>> Start Text passage
2013 is Gone, What Shall I Do?

It’s been a sporadic year for gaming here on Rilmorn and today is the last day of the Roman Year.  I’ve enjoyed the games I’ve run and the parts of the world that I have designed, but I have wanted to do more.  So, with this in mind, I have decided to write up a few goals for 2014.

  1. Stop Story Arcs  I’ve been trying to run story arcs since 3E and I’m poor at it.  I do much better at creating multiple, big villains, having them run their agendas and letting the PCs decide who to challenge.  This lets the story develop organically.  The players become more involved.  It does not require me to keep steering the PCs back to the filled in portions of the map.
  2. Build Up My Map Collection   When I ran games among a group that shared multiple DMs, I was known as the Last of the Mapmakers.  My maps were not always good, but they were notable.  Players could mark on them.  They carried hidden symbols, previous owners’ marks, and, once, a coded message.  I fell out of that behavior, especially with the focus on tactical mapping and combat in 3E and 4E.  Since, I  have GIMPand other map tools, I will up my game again.
  3. Explore Iolta and Thrain  I designed a section of my world where I was going to run games using DnD Next playtest rules.  I never really got to play in that portion of Ryllmorrinn. Time to start.
  4. Make Use of Languages  I’ve made multiple “language trees,” since I read the articles in Dragon Magazine, issue #66.  I’ve quit using multiple languages, since supernal appeared in 4E and it allows the speaker to understand and be understood by anyone with who he or she is speaking.  I’m killing supernal for future games and giving power back to those players which really enjoy their PC being the translator and spy for the party in foreign settings.
  5. Have Fun  I need to do the things that help me enjoy the game, too.  NPCs with odd agendas.  Random encounters that may or may not ever have a bearing on the campaign.  (It will all depend on the players.)  Make maps…lots and lots of maps.  Use whatever ideas come to mind, at the first opportunity.  Enjoy the game for the simple joy of enjoying the game.
>> End Text passage
>> Start Supplied information
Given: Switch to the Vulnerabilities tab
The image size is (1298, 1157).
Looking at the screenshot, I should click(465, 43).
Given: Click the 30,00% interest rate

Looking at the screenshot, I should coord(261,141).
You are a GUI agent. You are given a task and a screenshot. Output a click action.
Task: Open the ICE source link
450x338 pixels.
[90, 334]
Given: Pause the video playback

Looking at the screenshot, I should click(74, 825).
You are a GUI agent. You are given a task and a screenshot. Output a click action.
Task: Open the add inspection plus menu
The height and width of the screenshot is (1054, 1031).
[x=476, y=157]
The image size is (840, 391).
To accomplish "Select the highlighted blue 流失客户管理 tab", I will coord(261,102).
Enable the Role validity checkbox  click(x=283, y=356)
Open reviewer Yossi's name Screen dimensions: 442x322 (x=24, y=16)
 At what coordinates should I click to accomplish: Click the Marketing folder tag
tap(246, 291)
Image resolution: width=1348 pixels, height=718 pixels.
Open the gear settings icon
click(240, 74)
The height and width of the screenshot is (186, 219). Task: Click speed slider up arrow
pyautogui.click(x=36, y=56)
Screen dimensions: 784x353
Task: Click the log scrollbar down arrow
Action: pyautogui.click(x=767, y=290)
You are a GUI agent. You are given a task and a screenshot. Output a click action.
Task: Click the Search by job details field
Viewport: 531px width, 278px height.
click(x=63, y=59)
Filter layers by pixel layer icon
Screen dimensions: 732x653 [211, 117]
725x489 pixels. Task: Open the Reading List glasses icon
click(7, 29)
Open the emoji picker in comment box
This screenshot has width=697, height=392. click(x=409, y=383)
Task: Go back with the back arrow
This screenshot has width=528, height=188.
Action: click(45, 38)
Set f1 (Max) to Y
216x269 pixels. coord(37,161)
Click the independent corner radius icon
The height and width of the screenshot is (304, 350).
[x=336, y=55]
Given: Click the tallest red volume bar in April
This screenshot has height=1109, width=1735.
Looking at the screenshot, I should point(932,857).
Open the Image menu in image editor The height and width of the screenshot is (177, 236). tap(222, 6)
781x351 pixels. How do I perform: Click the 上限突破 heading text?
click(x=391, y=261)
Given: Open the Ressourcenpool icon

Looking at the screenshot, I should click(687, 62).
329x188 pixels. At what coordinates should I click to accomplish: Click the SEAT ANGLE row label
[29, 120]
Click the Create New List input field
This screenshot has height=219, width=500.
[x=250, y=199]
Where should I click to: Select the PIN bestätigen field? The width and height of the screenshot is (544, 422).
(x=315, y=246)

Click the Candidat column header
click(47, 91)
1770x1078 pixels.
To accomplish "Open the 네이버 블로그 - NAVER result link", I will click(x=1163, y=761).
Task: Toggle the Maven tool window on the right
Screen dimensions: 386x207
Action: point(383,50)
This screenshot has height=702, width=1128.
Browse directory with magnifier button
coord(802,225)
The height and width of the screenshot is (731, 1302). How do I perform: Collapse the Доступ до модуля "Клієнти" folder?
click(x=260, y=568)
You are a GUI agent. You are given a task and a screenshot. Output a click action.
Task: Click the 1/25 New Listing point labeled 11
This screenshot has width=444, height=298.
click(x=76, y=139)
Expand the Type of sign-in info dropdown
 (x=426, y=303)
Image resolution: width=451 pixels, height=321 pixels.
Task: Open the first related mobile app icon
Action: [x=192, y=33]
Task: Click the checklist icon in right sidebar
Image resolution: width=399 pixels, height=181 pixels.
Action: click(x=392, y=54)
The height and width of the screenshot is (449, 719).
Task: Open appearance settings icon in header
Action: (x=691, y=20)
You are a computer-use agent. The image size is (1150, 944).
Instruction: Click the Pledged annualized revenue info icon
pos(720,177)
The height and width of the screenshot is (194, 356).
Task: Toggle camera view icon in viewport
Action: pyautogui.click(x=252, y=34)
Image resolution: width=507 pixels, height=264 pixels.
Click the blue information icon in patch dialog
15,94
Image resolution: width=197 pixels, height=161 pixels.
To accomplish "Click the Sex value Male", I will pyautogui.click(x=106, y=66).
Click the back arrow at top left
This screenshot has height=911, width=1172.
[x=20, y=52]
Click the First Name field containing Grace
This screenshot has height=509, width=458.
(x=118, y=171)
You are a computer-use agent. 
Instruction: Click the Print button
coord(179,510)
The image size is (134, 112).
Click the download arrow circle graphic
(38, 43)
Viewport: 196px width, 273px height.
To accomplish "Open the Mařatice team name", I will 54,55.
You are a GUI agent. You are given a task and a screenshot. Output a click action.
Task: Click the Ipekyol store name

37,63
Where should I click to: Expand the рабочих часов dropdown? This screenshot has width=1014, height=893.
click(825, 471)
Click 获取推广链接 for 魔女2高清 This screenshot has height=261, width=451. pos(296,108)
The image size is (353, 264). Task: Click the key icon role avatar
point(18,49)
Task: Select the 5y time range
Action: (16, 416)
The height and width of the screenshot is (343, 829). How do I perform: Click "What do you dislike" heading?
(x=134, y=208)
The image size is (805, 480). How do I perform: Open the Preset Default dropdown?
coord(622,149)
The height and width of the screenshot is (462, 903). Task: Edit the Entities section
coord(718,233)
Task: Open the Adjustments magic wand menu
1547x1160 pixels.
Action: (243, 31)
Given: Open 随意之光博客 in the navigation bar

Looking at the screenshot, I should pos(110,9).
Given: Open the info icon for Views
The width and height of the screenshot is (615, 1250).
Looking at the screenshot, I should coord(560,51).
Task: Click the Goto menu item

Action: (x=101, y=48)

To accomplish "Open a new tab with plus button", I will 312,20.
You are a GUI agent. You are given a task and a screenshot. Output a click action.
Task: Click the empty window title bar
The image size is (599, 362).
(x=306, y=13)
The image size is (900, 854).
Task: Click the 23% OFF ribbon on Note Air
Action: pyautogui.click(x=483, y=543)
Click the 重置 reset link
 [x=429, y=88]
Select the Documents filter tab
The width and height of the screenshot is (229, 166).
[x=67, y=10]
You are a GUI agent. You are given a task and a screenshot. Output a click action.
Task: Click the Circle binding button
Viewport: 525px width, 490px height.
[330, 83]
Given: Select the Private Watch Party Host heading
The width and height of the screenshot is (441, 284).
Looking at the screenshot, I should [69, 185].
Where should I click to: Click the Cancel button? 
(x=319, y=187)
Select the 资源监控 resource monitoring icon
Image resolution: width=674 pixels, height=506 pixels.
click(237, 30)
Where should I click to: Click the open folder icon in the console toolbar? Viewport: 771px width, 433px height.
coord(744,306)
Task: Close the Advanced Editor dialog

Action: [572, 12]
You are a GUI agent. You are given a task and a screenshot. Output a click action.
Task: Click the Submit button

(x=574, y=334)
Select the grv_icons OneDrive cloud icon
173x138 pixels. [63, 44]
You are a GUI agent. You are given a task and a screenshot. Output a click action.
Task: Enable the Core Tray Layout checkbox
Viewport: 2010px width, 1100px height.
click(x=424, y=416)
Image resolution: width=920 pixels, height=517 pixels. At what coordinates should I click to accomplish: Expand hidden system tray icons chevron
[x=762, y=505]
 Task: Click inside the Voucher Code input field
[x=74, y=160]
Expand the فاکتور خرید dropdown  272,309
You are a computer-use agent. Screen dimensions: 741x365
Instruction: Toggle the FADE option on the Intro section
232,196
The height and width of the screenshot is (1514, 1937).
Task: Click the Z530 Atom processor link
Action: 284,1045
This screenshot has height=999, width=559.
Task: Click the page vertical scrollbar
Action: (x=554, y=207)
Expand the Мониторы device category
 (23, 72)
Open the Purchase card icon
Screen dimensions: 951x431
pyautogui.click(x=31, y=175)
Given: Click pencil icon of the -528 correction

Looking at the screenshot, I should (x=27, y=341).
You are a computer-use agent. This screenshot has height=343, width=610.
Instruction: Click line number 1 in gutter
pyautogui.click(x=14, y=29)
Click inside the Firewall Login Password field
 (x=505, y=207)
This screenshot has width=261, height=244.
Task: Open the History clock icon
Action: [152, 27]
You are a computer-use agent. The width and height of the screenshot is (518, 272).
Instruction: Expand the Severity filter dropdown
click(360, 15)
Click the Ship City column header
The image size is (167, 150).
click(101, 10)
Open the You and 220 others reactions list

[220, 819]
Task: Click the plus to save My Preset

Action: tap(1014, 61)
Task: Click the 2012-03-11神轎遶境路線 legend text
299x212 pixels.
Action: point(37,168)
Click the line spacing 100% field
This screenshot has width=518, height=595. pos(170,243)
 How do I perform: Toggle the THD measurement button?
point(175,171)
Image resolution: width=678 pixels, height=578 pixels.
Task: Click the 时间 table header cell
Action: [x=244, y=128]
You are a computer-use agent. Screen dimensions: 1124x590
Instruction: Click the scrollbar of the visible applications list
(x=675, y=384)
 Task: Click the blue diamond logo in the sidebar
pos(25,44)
>> End Supplied information
Your tasks
**1)** Answer these about the post on gaming goals for 2014:
(a) What nickname did the writer have in a group that shared multiple DMs?
(b) Which issue of Dragon Magazine had the articles on language trees?
(c) Which rules was the section of the world with Iolta and Thrain designed for?
**2)** Turn the paragraph that opens with "Stop Story Arcs" in the post on gaming goals for 2014 into a short bulleted list that keeps its main facts.

Task solutions
**1)**
(a) The Last of the Mapmakers
(b) Issue #66
(c) The DnD Next playtest rules

**2)**
- I've tried running story arcs since 3E and I'm poor at it.
- I do better creating several big villains, letting them pursue their agendas, and letting the PCs choose whom to challenge.
- This lets the story develop organically and gets the players more involved.
- It means I don't have to keep steering the PCs back to the filled-in parts of the map.